Carl's ballastFunny how a computer-animated kids’ movie can make you think, make you weep…

…the image of a grumpy, squarish old man pushing all his worldly possessions out his front door so that he is light enough (literally) to go on the adventure he is meant to have.

If you haven’t seen Pixar’s UP, that image won’t ring a bell, but I hope it still rings true:  a person with a lifetime of stuff suddenly realizes that it is weighing him down.  He jettisons ALL of it, so that he can pursue–again literally–an important relationship, and maybe even save a life or two.
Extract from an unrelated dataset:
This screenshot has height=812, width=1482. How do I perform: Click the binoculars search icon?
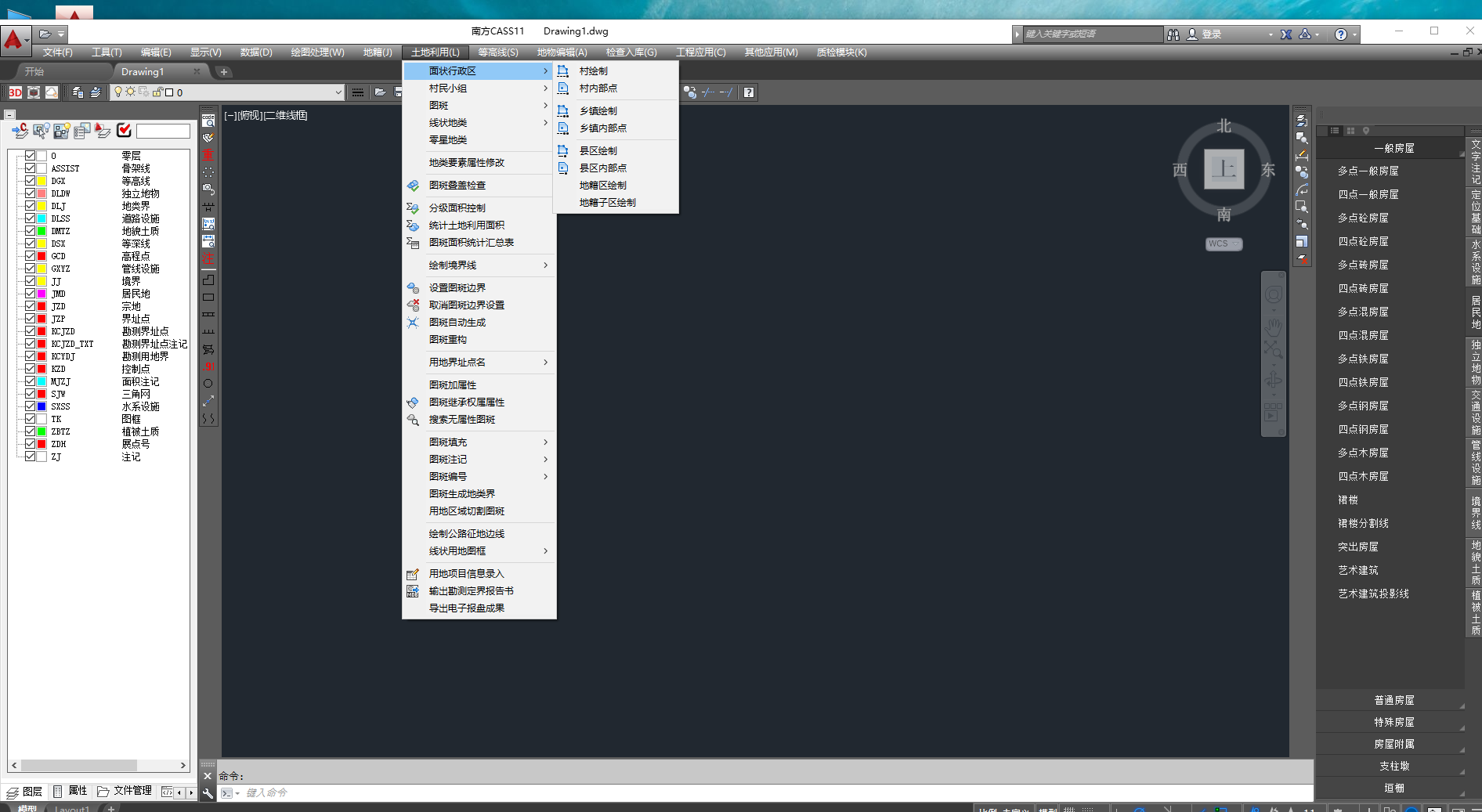(x=1173, y=34)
UP posterI’d seen this film two or three times already, but got to watch bits of it daily last week as I introduced it to my granddaughter.  Like most movies she sees for the first time, she then asks for it every day for a while, and I get to know it very, very well. (This makes it important to only present her with quality movies–and Pixar films generally stand up to many repeated watchings.)

I didn’t expect to be suddenly choked up during that scene on the fifth or sixth viewing, and to have to hunt for a Kleenex. But it suddenly struck me as such a graphic image, such a powerful metaphor. How easily we get tied to our possessions, the detritus of a lifetime.

How much of what I hold onto, I wondered, thinking of it as blessing… is actually a burden?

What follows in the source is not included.